Upon opening the box, you’ll find the following:
• steering wheel
• foot pedals (brake and accelerator)
• quick release table clamp
• power cable and power pack
• RJ-11 cable
• Battery pack and 2xAA batteries
• Project Gotham Racing 3 (Force Feedback Edition) disc
For a device touted as being ‘wireless’, there seems to be a few wires included. One of the wires is to connect the wheel to the pedals, while the other is an optional power cord to power the wheel from a power point. The wheel communicates with the Xbox360 in the same manner as the 360 Wireless controller, hence the title.
The wheel itself is rather well made. It has a solid feel to it, has little resistance when no force feedback is active and is comfortable for big and small hands alike.
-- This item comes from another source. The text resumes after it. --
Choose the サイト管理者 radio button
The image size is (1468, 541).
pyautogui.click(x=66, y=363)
The basic controller buttons are all laid out on the front of the wheel, offering a D-pad, the Xbox Guide button, Start / Back buttons and the four standard buttons. The gear change paddles just behind the wheel act as the two shoulder buttons, while the two foot pedals replace the triggers on a standard controller. There’s also a port on the front right for a headset, which is useful for all the gamers out there who use voice communications over Xbox Live.
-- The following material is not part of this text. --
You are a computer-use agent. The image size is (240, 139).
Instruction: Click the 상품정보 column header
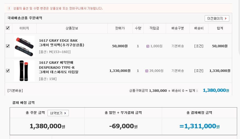72,28
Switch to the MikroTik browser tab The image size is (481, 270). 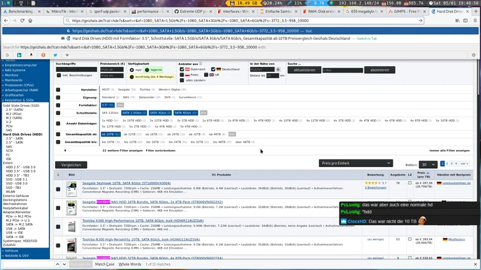pos(65,11)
The wheel has two power options – you can use the battery pack (or the Xbox 360 Rechargable Battery pack, sold separately) or can plug in a cord directly into a power outlet. The battery pack is hidden under a removable panel on the right hand side of the wheel, while the port for the power connection is located at the rear of the unit, beside the RJ-11 connection for the pedals.
The base of the wheel is slightly rounded, with rubber lines running across the wheel. This allows the driver to sit the wheel on their lap without too much sliding or discomfort. MS have done well in this respect, as it’s very comfortable driving with the wheel on your lap, without fear of slippage.
The pedal unit attaches to the main wheel via a RJ-11 cable. The cable attaches to the underside of the pedal unit, with the option to run the cable out from three different cavities. The cable itself can be secured in small grooves running around the base of the unit, which helps prevent the cable from being crushed or broken by the edging.
The pedals themselves are reasonably sturdy, with small rubber pads covering the front of the pedals. This provides excellent grip and leave little chance of your feet sliding off while you drift around that important corner. The pedals have sufficient resistance behind them to allow greater control in how far you depress each one, making gradual and slight braking / acceleration very easy. There doesn’t seem to be much of a dead zone when you first press the pedal, unlike some pedal sets, so you know that lightly pushing down will have instant effect.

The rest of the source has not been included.